## Source data
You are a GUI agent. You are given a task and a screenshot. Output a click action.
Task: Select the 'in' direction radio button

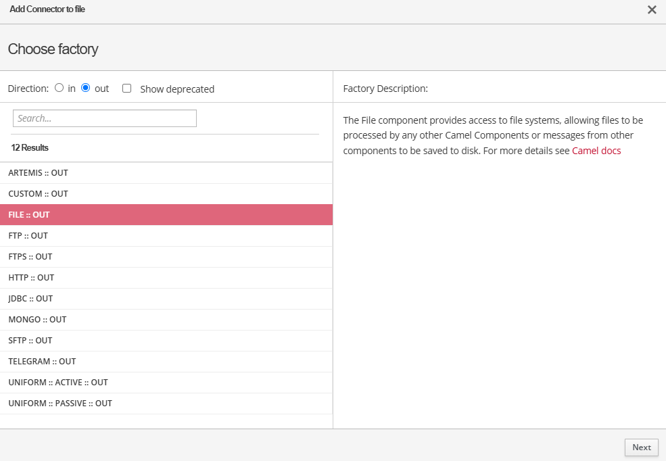(x=59, y=88)
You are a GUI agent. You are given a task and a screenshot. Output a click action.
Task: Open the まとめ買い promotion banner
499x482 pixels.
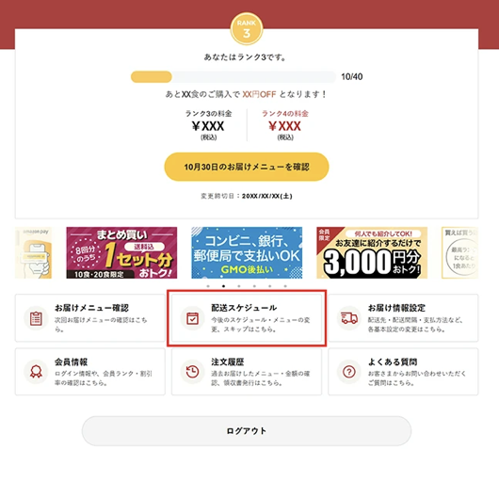[x=121, y=252]
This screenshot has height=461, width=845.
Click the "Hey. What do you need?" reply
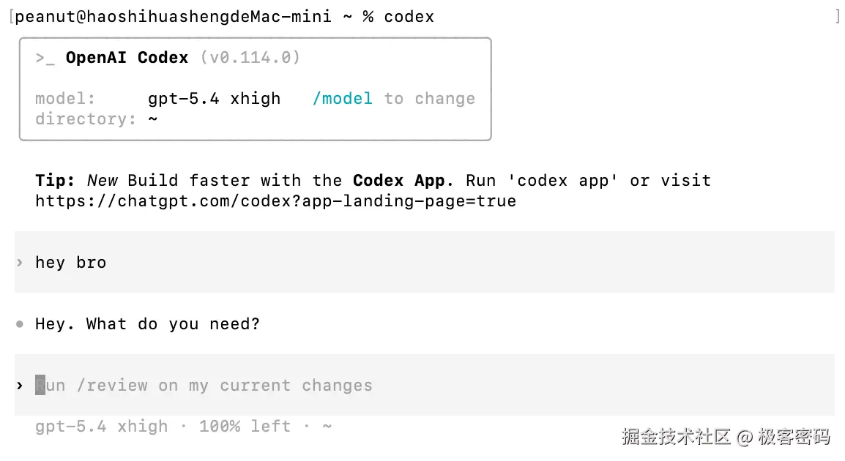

## Exercise details
Return the entries unchanged, save for the pictures, which do not belong in the copy.

## Answer to this task
You are a GUI agent. You are given a task and a screenshot. Output a click action.
Task: Select the 'in' direction radio button

(x=59, y=88)
You are a GUI agent. You are given a task and a screenshot. Output a click action.
Task: Open the まとめ買い promotion banner
499x482 pixels.
[x=121, y=252]
This screenshot has height=461, width=845.
Click the "Hey. What do you need?" reply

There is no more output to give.